-- EXERCISE OBJECTIVE --
From the line containing "The height and" to the end of the records, print every line exactly, both ends included, and leave out the pictures.
------------------------------------------------------------
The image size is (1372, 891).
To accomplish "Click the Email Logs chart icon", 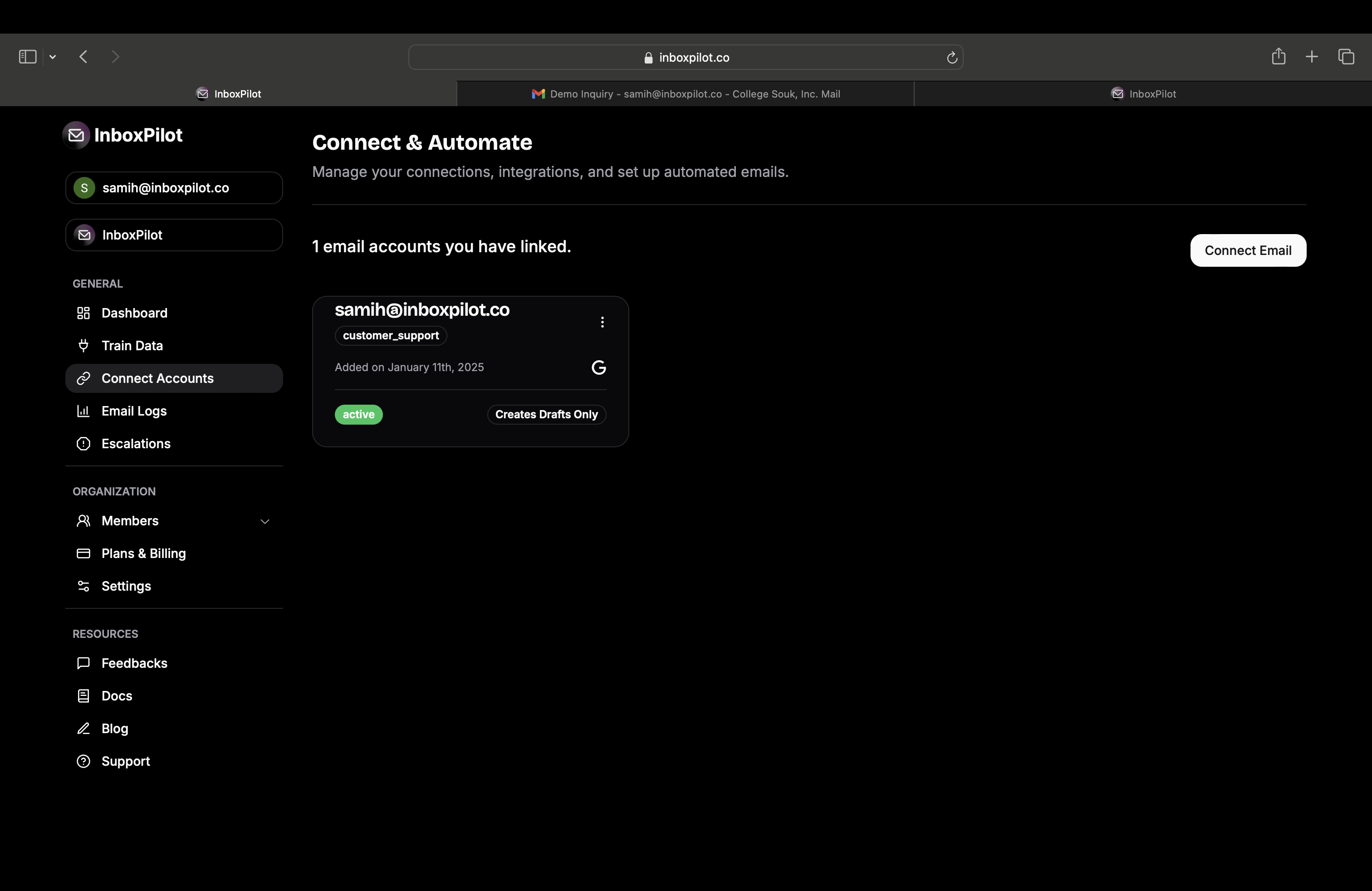I will 83,411.
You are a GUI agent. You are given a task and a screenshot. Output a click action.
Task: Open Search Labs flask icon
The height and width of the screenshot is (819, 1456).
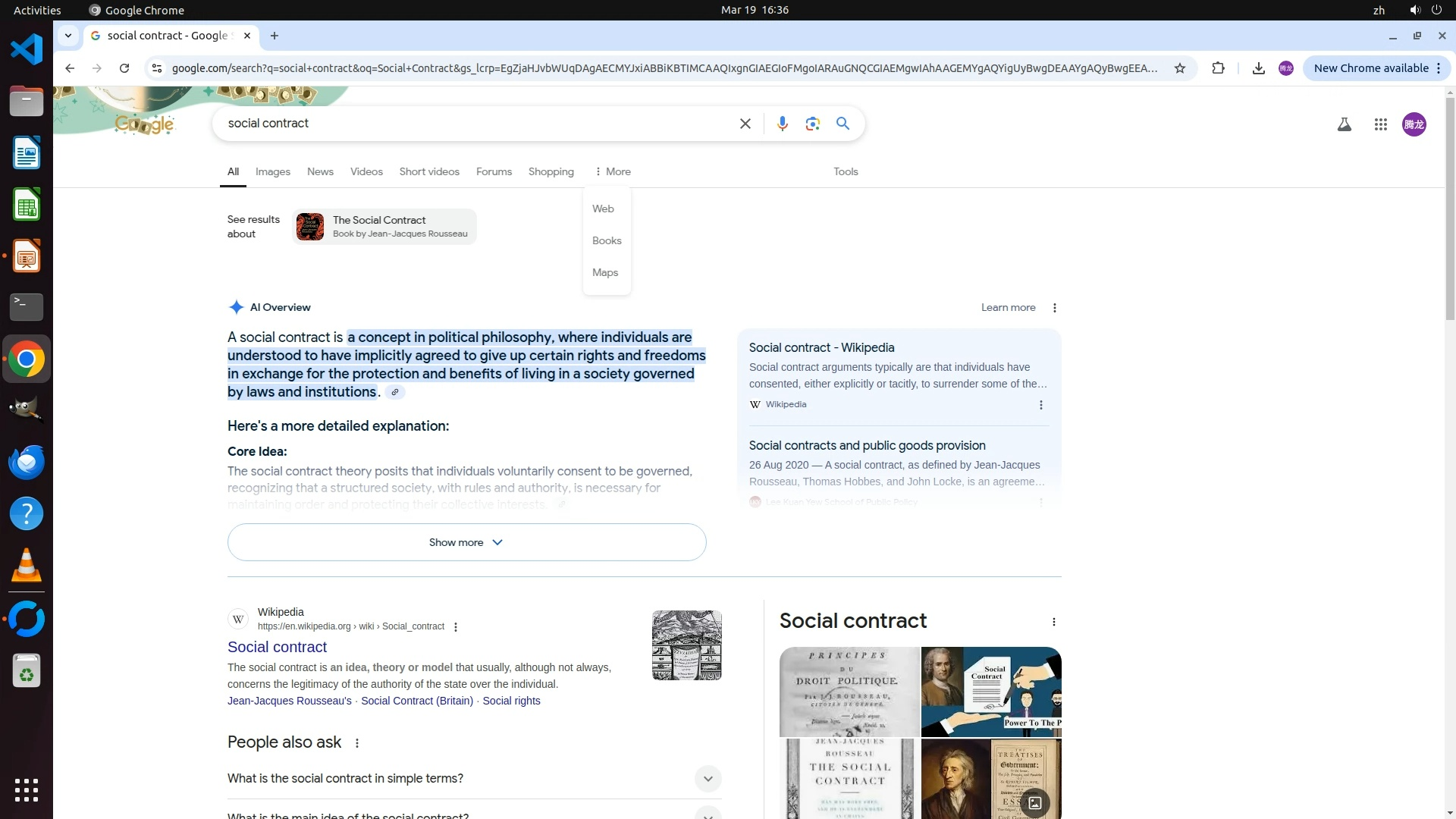1344,124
------------------------------------------------------------
-- ANSWER BOX --
The height and width of the screenshot is (819, 1456).
1344,124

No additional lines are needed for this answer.